Am 13.10.2013 um 08:44 schrieb Tollef Fog Heen <tfheen@err.no>:

> The System Administration Team (DSA) are considering moving some of the
> static hosting that Debian currently provides from our infrastructure to
> one or more CDNs. We have received feedback indicating that a broader
> discussion is desired.
> [...]
> We appreciate feedback while we continue our investigation of CDNs.


Although I understand that there will be some benefits of using a CDN, I see some issues as well: 

1) Privacy concerns: Debian would deliver much more data to business companies than necessary. Keep in mind that personalized data is one of the most valuable things to data miners. Currently I choose one mirror site to pull my packages from. I can freely choose that mirror on basis of location, bandwidth, personal likes or, let's say, privacy reasons because I know that this specific mirror doesn't log my IPs. 
When using a CDN, at least in that way I understood your proposal, I'm not free to choose anymore. The company running that CDN will obtain all of data like how many machines are behind a subnet or IP, what kind of machines (intel, sparc, powerpc, m68k, ...) and might know if I forget to update a machine (security). 

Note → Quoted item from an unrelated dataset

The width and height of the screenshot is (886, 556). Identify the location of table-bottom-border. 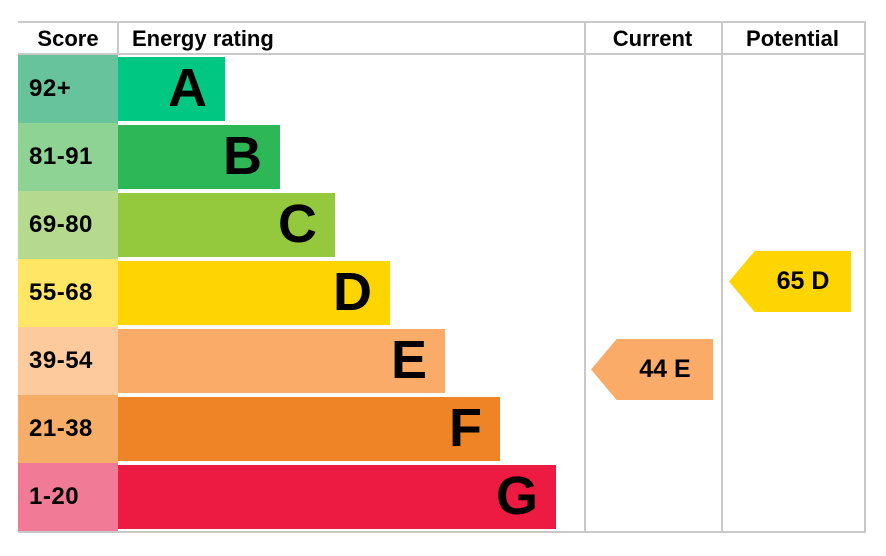
(442, 532).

2) Integrity concerns: although Debian uses signed package lists and hashed packages, using a CDN would raise the chances that there might be attack vectors by manipulating the traffic. Maybe not be the will of the running company, but there are other groups that might have interest and the power to intercept traffic and manipulating it. This is, of course, also true to current mirror sites, but a centralized CDN will be more convenient to such kind of attackers.

3) Surveillance concerns: together with 1) and 2) goes this one... Using a CDN would make it easier to secret services to collect data, because they have a single point where they can get all wanted data from instead of monitoring several providers and connections. 

4) Dependency concerns: as a project Debian should be as independent as possible. Using a CDN provider will create a big dependency to a specific company, although we might be able to shift companies from time to time. Using multiple CDN providers will mitigate that concern a little bit, but only to a certain degree. Having too many CDN providers will be as difficult to handle as now the many FTP mirror donators. So, there's some trade-off anyway. 


So, after all my strongest concerns are 1), 2) and 3), of course. I'm not a big fan of centralized solutions, but more a great friend of de-centralised ones. Having monocultures is always a bad thing and using large CDNs is driving that kind of monoculture. Diversity is enrichment and should be chosen whenever possible.